各国代表 2022.11.11

W杯王者・南アフリカを迎え撃つフランス、先発メンバーは前週から不動。

[ 福本美由紀 ]
W杯王者・南アフリカを迎え撃つフランス、先発メンバーは前週から不動。
第一子誕生でモチベーション高いジョナタン・ダンティー(Photo: Getty Images)


 11月12日(現地時間)に南アフリカを迎え撃つフランス代表のメンバーが発表された。

 先週はオーストラリアのキックを多用する戦術に驚かされ、またSHアントワンヌ・デュポンをオーストラリアのプレッシャーから守ることができず、内容ではオーストラリアが勝ってもおかしくない試合だったと言われているが、『フィニッシャー』と呼ぶベンチスタートの選手にPRレダ・ワーディーとLOバスチャン・シャリュローが新たにメンバーに入った他は不動のメンバー構成となった。

■11月の日本代表戦はWOWOWで! 12日イングランド戦&20日フランス戦を生中継!■
世界トップ10が参戦「オータム・ネーションズシリーズ」全21試合を放送・ライブ配信

 「先週の試合での選手たちの行動に満足している。
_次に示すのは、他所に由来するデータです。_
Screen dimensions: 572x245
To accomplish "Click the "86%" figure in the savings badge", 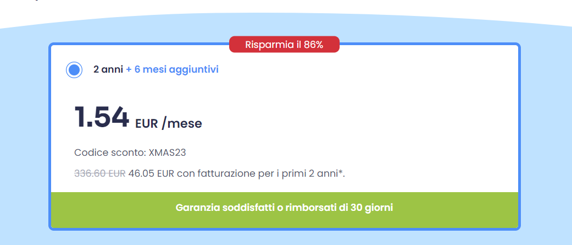I will pos(313,45).
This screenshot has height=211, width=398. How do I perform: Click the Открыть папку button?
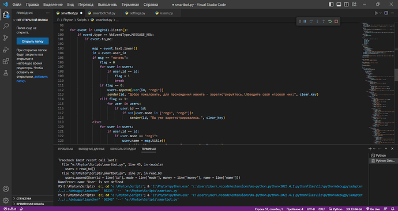32,41
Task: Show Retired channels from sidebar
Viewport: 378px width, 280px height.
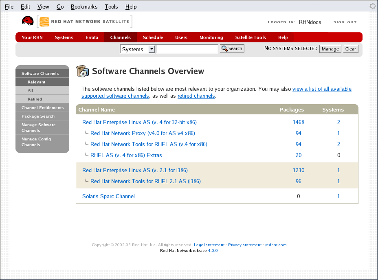Action: (35, 99)
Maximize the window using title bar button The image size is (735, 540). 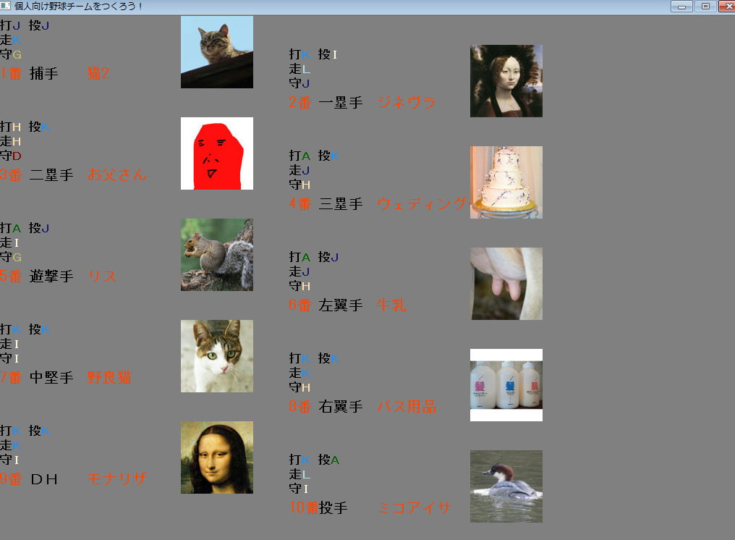click(705, 7)
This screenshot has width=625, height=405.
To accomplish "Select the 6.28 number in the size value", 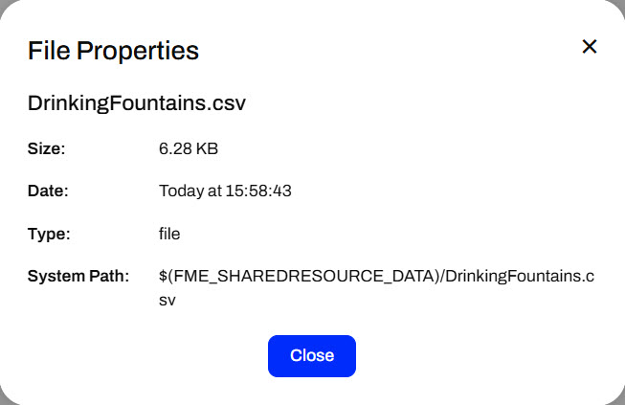I will [176, 148].
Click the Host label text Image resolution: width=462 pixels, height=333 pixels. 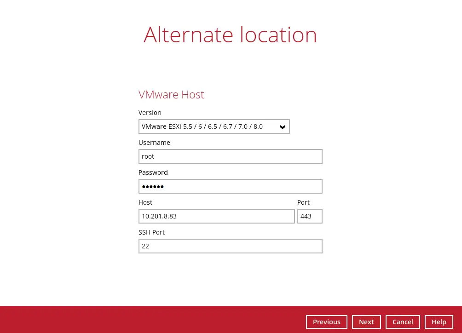(145, 202)
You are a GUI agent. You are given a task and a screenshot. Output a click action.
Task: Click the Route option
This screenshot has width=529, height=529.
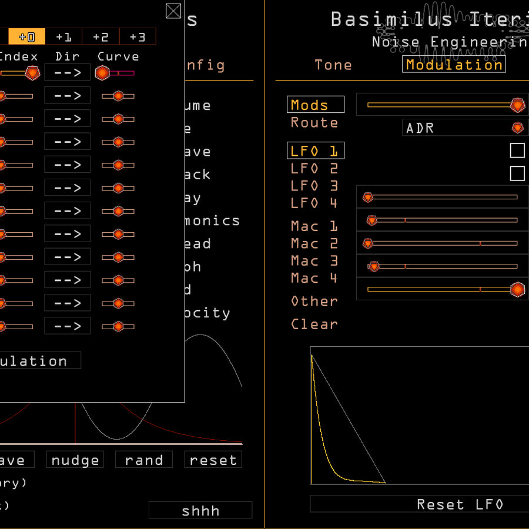click(x=314, y=123)
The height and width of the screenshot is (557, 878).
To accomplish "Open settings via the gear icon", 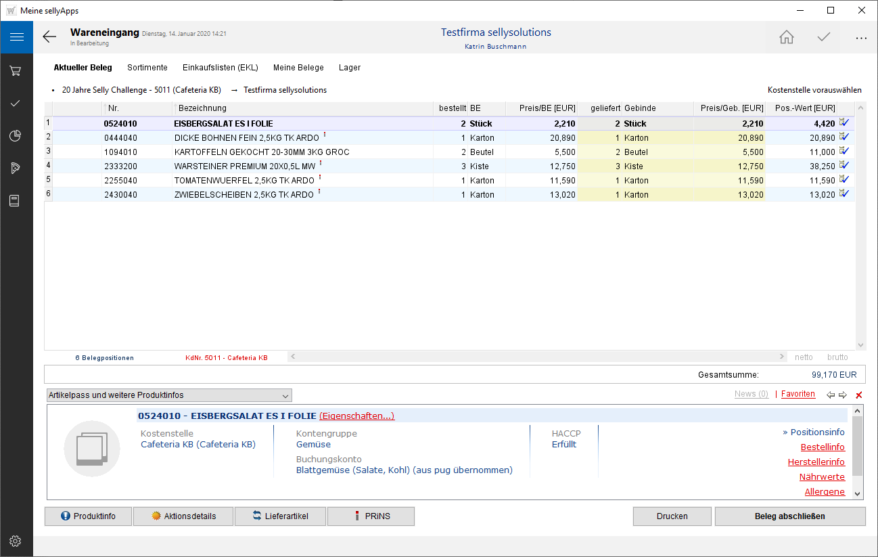I will tap(16, 541).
難しい試合だったがオーストラリアに勝つことができた。同じメンバーで世界チャンピオンと対戦することにした」とファビアン・ガルチエ ヘッドコーチ(以下HC)は述べた。

 今週水曜日未明にCTBジョナタン・ダンティーが父親になった。そのため今週はチームの練習には参加しておらず、試合前日練習でチームに合流する。

 「ジョー(ダンティー)は合宿の第1週と第2週に参加し、CTBガエル・フィクーと組んで練習をしてきたし、オーストラリア戦でも80分プレーした。オーストラリアの最後のボールをジャッカルした後、車に飛び乗りラ・ロシェルのパートナーの元に駆けつけ、無事に第一子が誕生しその後も妻子に付き添っていたが、(試合会場である)マルセイユでチームに合流してキャプテンズランに参加して、世界チャンピオンと対戦すると本人が決心した。私自身も2001年に同じ経験をしている。オーストラリアとの試合の翌日に息子が生まれ、3日間パリにいる家族と一緒に過ごした後、サンテチエンヌでチームに合流してフィジー戦に出場した。初めての子を授かり父になる。こういう時は信じられないパワーが湧いてきて、それがチームの大きな力となる」とガルチエHCは自身の体験談も交えて選考理由を語った。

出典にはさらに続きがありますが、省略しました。